Stored items —
· · · ·
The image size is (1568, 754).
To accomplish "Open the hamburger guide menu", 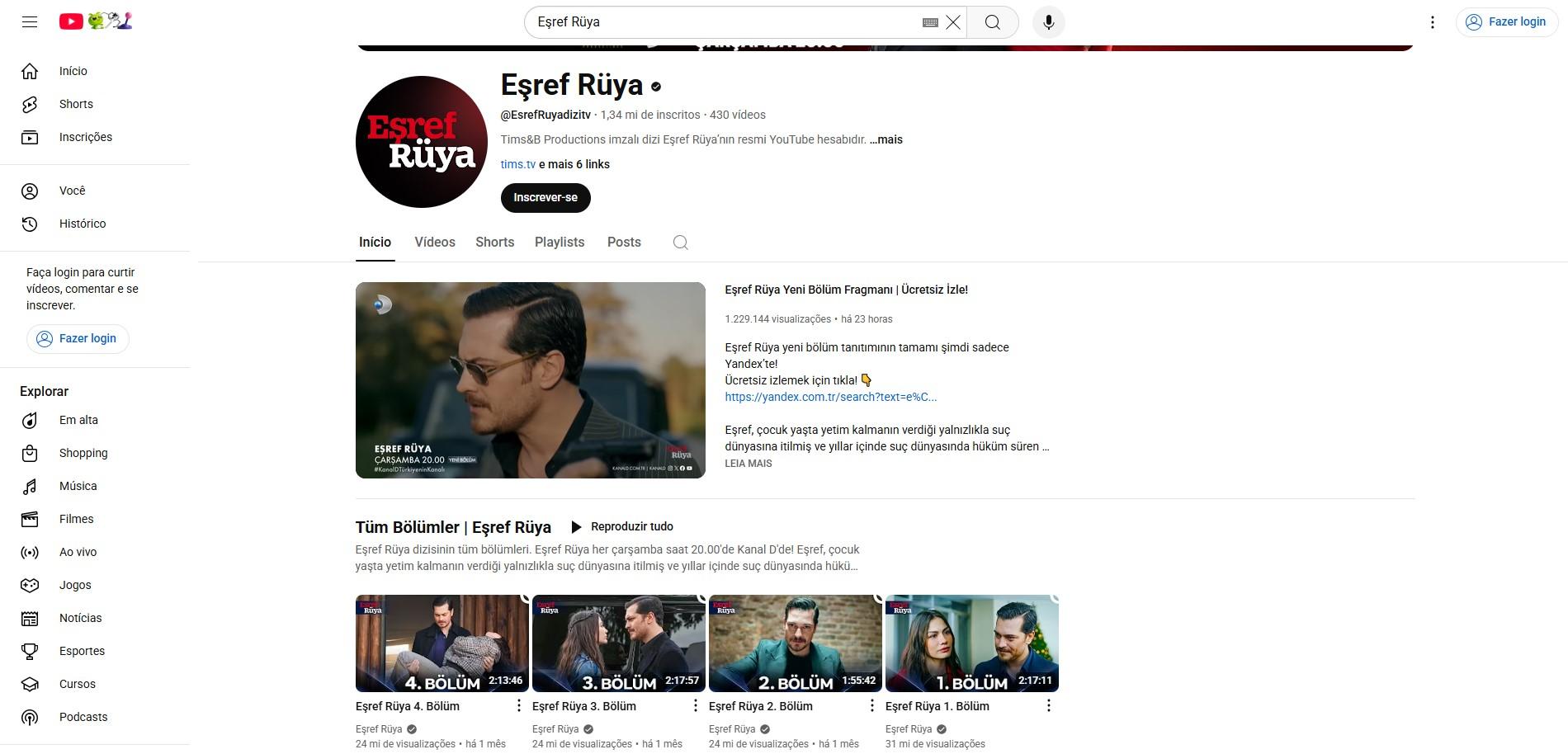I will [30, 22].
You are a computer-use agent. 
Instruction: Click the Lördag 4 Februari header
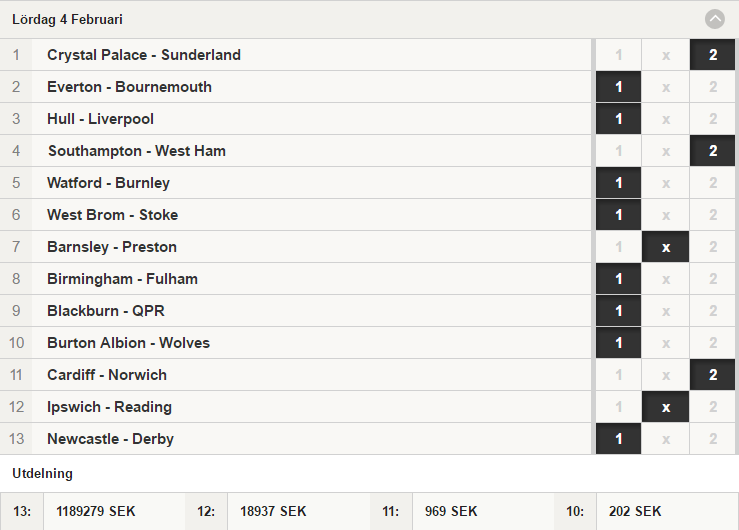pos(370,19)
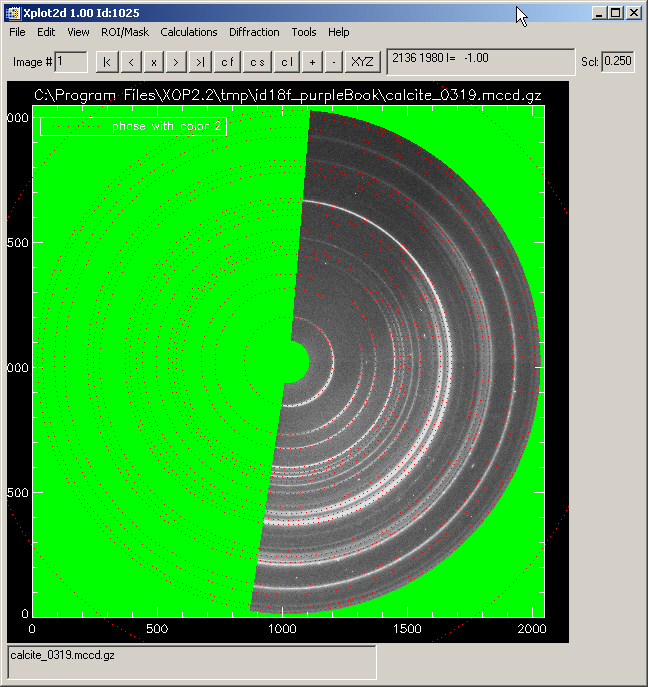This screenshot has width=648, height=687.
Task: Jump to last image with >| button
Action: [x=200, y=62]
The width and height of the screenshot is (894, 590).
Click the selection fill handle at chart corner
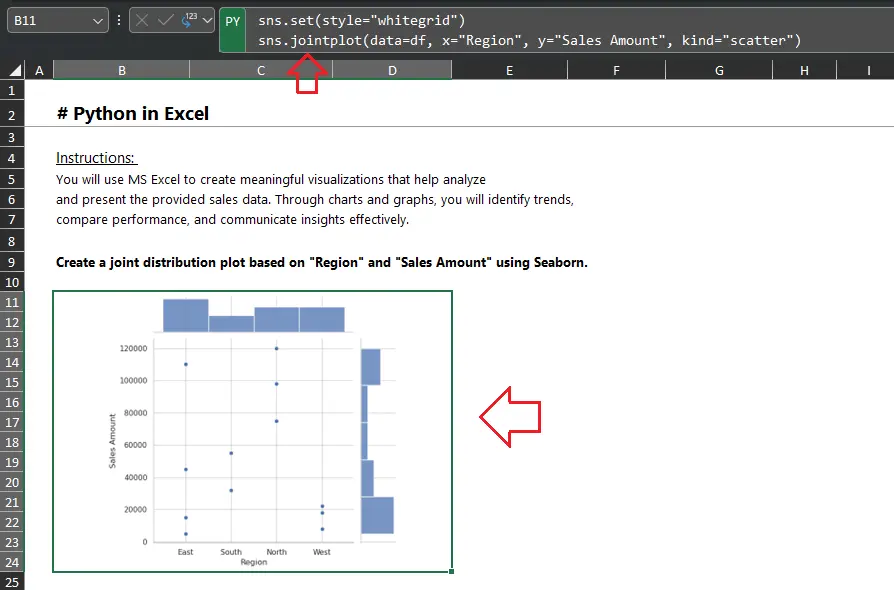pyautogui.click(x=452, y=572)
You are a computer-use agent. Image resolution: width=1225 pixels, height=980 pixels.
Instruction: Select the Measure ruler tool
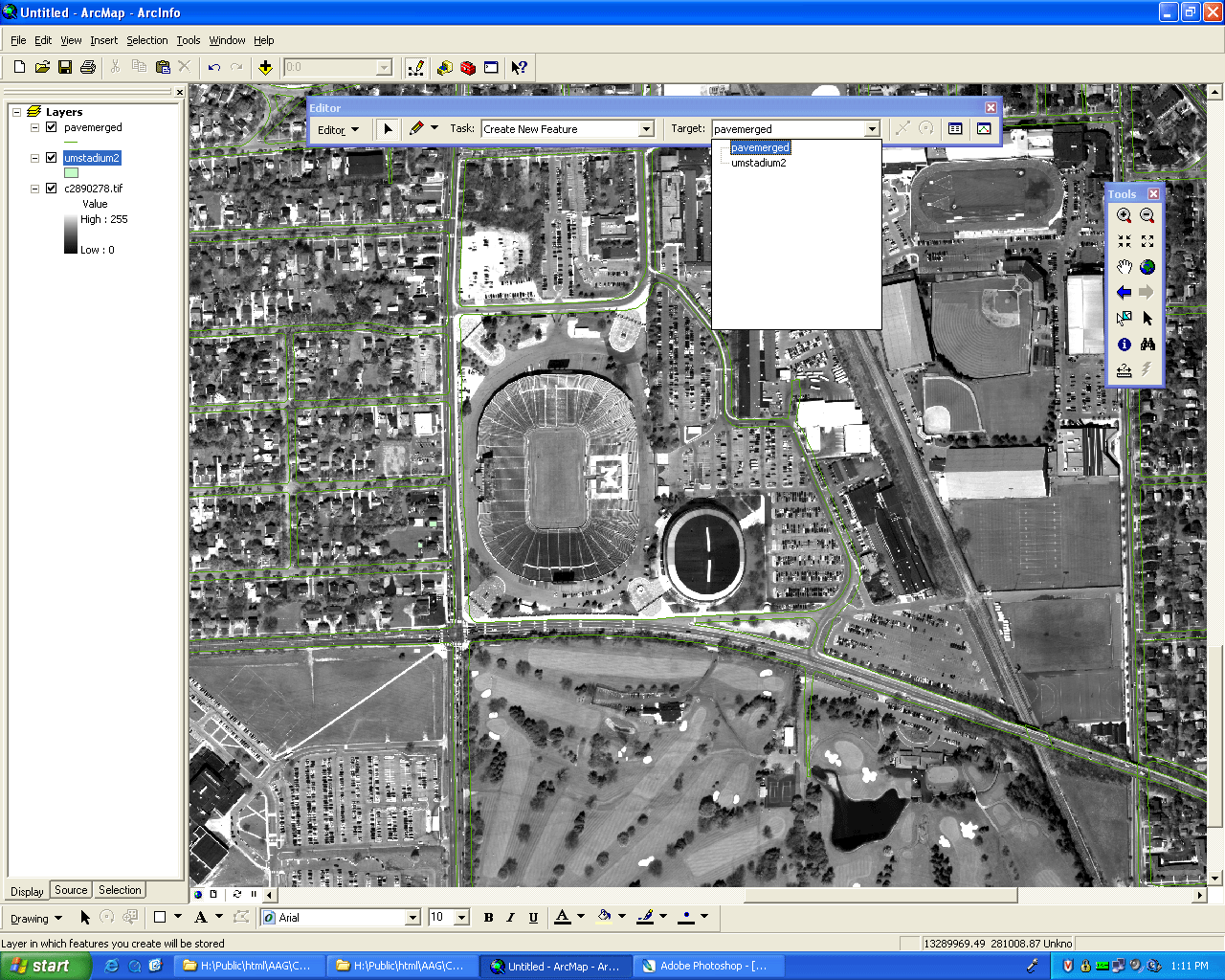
· · · ·
Only lines that include "computer" belong in the answer; return them from the entries above.

TASK SOLUTION —
You are a computer-use agent. 
You are a computer-use agent. Image resolution: width=1225 pixels, height=980 pixels.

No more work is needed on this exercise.